▶ Esercizio assegnato 1
Riduci a un elenco il paragrafo del brano sui porti che comincia con "Sicuramente sono strutture in crisi", conservando i fatti principali.
▶ Esercizio assegnato 2
Secondo il brano sui porti, quanto paga al giorno in agosto una barca di 15 metri in Corsica?
▶ Esercizio assegnato 3
Cambia nel brano sui porti "turisti" in "visitatori" e riporta il passo che parte dalle parole "Il porto di Lavagna, fallito" e si ferma dopo "siglato contratti pluriennali.".

══ Brano estratto

Il porto di Lavagna, fallito già diverse volte
PORTI DA CAMBIARE
Secondo Perocchio i porti stanno ora facendo la loro parte nel trasmettere le informazioni sulle nuove disposizioni fiscali. «Ma la comunicazione è diretta soprattutto all’estero. Proviamo a recuperare soprattutto i turisti francesi, tedeschi e russi. Siamo infatti rassegnati al fatto che l’utenza italiana avrà bisogno di almeno due anni per riprendersi». Recuperare i turisti non sarà semplice, spiega Anton Francesco Albertoni, presidente di Ucina, perché nel frattempo i porti dei Paesi vicini hanno siglato contratti pluriennali.
Le nostre marine dovranno anche darsi una mossa per quanto riguarda i prezzi. «Se i porti sono carissimi e i servizi sono modesti, la gente non viene – attacca Roberto Franzoni -. Faccio solo un esempio: in Corsica una barca di 15 metri in agosto paga 80 euro al giorno, alla Capraia 150 euro. Perché devo pagare il doppio se in un porto francese mi accolgono le hostess sorridenti e quelli italiani sono scalcagnati?». Una lettura che però è completamente rigettata da Perocchio: «i prezzi si sono già abbassati, tutti hanno attuato incentivi: hanno intensificato le promozioni, hanno creato eventi e servizi complementari all inclusive. Abbiamo operato una verifica delle tariffe delle strutture adriatiche e di quelle croate: per la prima volta le tariffe croate hanno superato quelle italiane, pur essendo il costo del lavoro la metà. Quanto alla differenza tra Sardegna e Corsica, si tratta di porti non paragonabili: in Corsica sono ex porti pescherecci o statali dimessi, in Sardegna sono strutture di primissimo livello».
Sicuramente sono strutture in crisi: il porto di Sanremo è già fallito quattro volte, quello di Lavagna cinque, spiega Franzoni. Non è una questione di incapacità pubblica, perché in genere sono privati o gestiti in concessione da privati. Casomai il problema è di mancanza di infrastrutture. «Sia a Lavagna che a Sanremo è da 20 anni che non si riesce a fare un retroterra – aggiunge il giornalista -. Significa poter completare il porto con negozi, ristoranti, parcheggi, cioè portare i soldi sul territorio».
Uno sviluppo che però c’è stato in termini di offerta numerica. «Le associazioni di categoria avevano ottenuto – dice ancora Perocchi – di poter ricorrere allo strumento della Conferenza dei Servizi per la costruzione di nuovi posti barca. Negli ultimi cinque anni ne sono stati creati 15mila in più e altri 20mila sono in costruzione. Ci sono poi nuovi porti turistici, a Pisa e Manfredonia». Sono semivuoti, «e questo ci ha lasciato spiazzati».

════
══ Righe del dataset

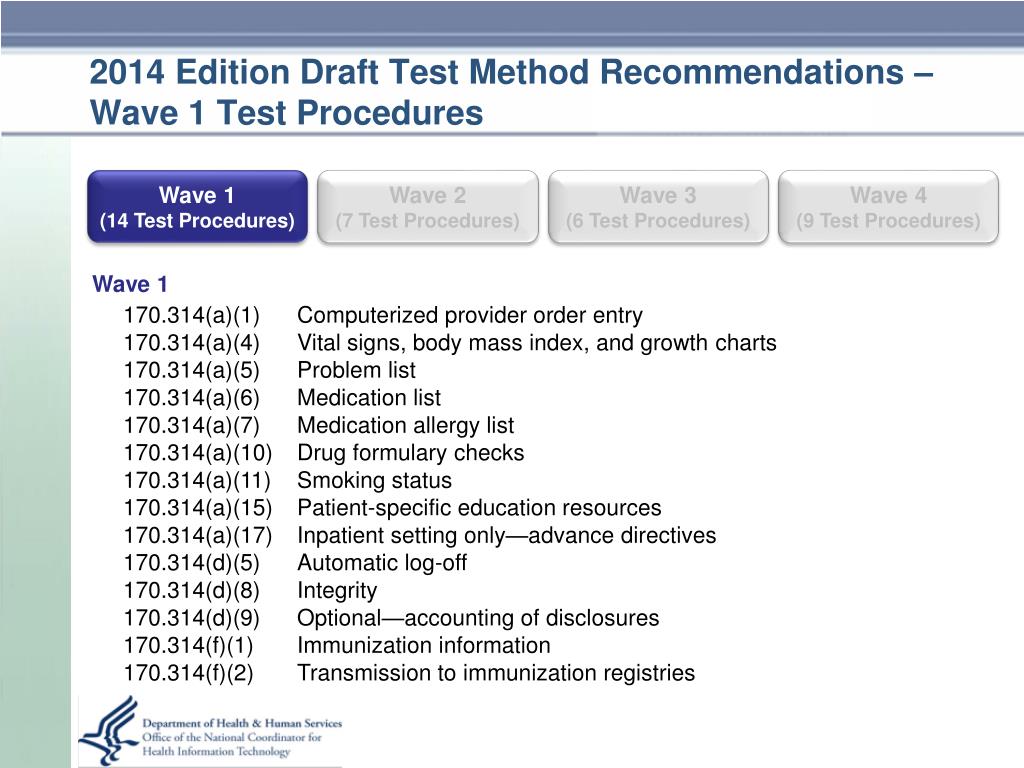1024x768 pixels.
Task: Click the HHS eagle logo icon
Action: (108, 730)
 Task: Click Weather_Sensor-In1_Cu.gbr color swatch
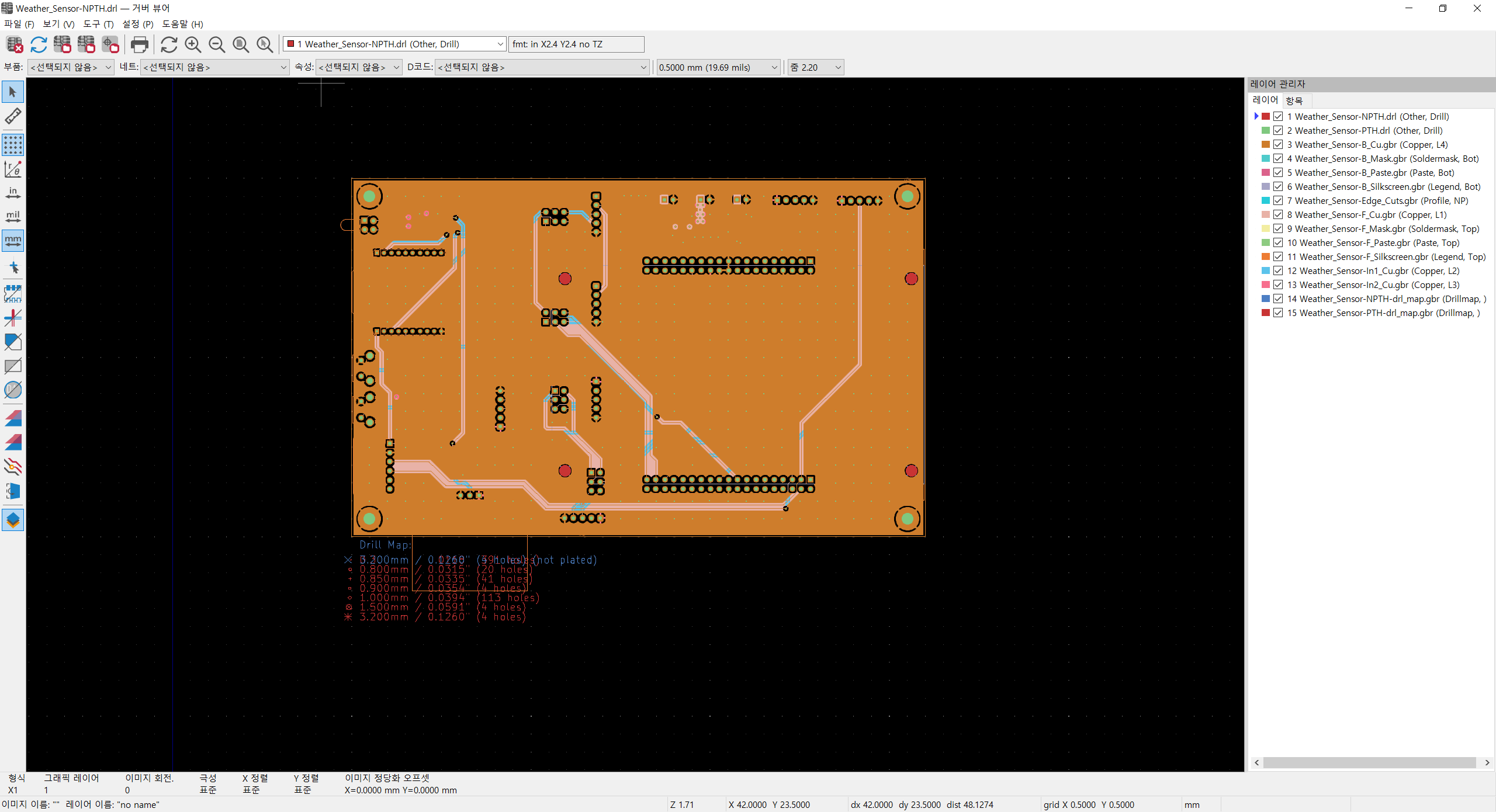(x=1266, y=270)
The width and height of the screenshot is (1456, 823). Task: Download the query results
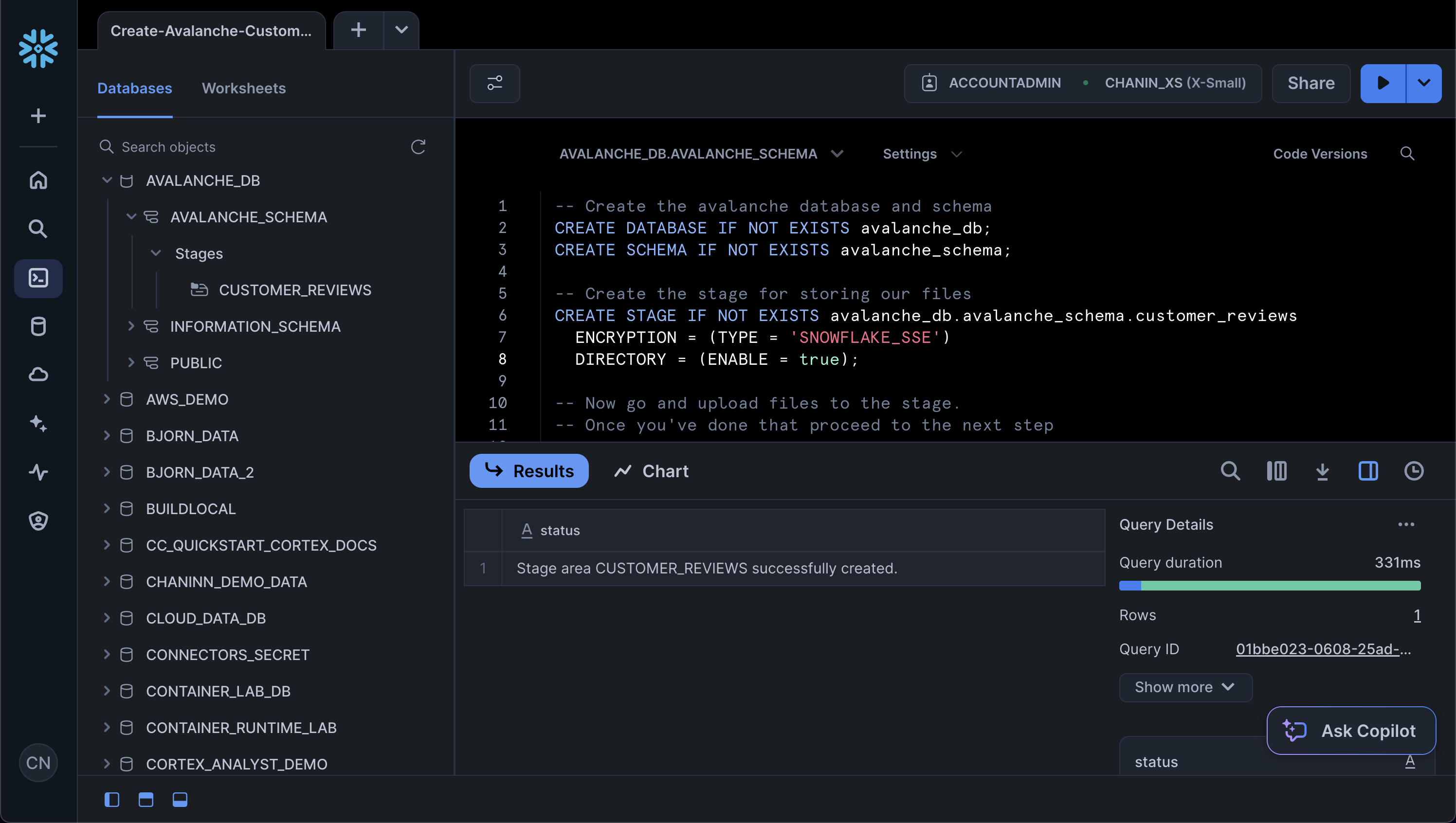[1322, 471]
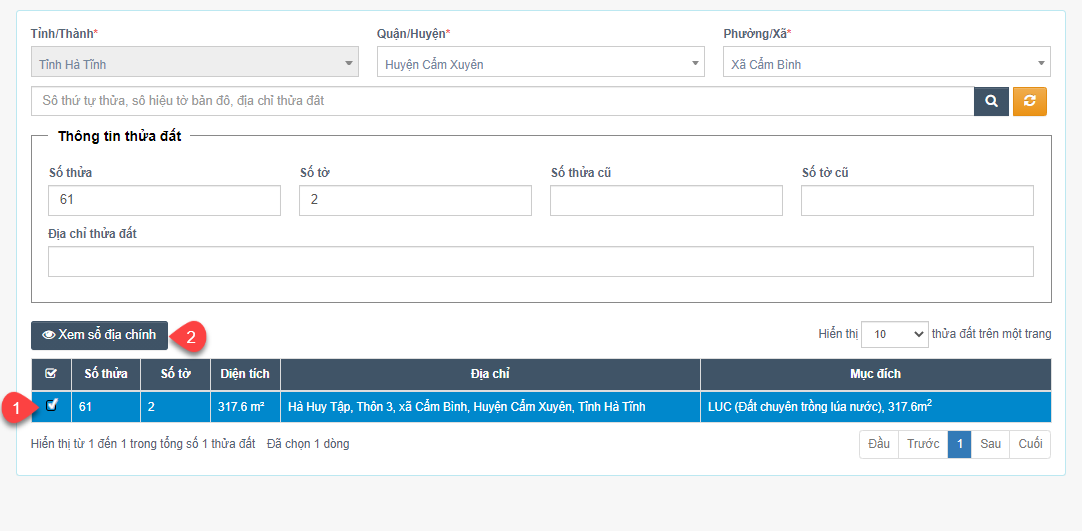Click the magnifier search icon button
The width and height of the screenshot is (1082, 531).
point(991,101)
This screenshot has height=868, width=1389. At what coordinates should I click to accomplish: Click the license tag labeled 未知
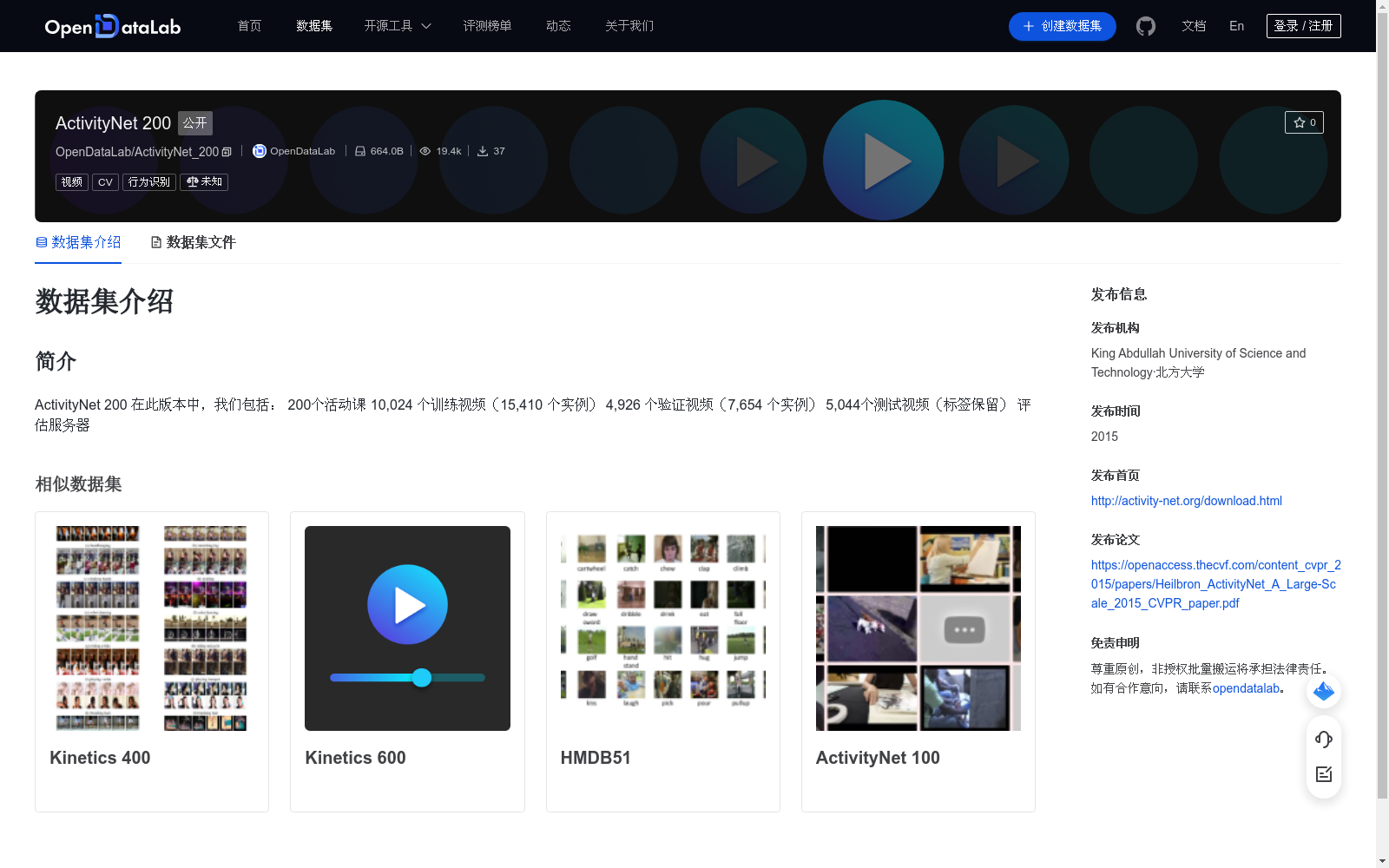[203, 182]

════

▶ Risposta completa 1
- I porti sono in crisi: secondo Franzoni quello di Sanremo è già fallito quattro volte, quello di Lavagna cinque.
- Non si tratta di incapacità pubblica, perché in genere i porti sono privati o gestiti in concessione da privati.
- Il problema è semmai la mancanza di infrastrutture.
- Da 20 anni, sia a Lavagna che a Sanremo, non si riesce a creare un retroterra con negozi, ristoranti e parcheggi che porti soldi sul territorio.

▶ Risposta completa 2
80 euro al giorno.

▶ Risposta completa 3
Il porto di Lavagna, fallito già diverse volte
PORTI DA CAMBIARE
Secondo Perocchio i porti stanno ora facendo la loro parte nel trasmettere le informazioni sulle nuove disposizioni fiscali. «Ma la comunicazione è diretta soprattutto all’estero. Proviamo a recuperare soprattutto i visitatori francesi, tedeschi e russi. Siamo infatti rassegnati al fatto che l’utenza italiana avrà bisogno di almeno due anni per riprendersi». Recuperare i visitatori non sarà semplice, spiega Anton Francesco Albertoni, presidente di Ucina, perché nel frattempo i porti dei Paesi vicini hanno siglato contratti pluriennali.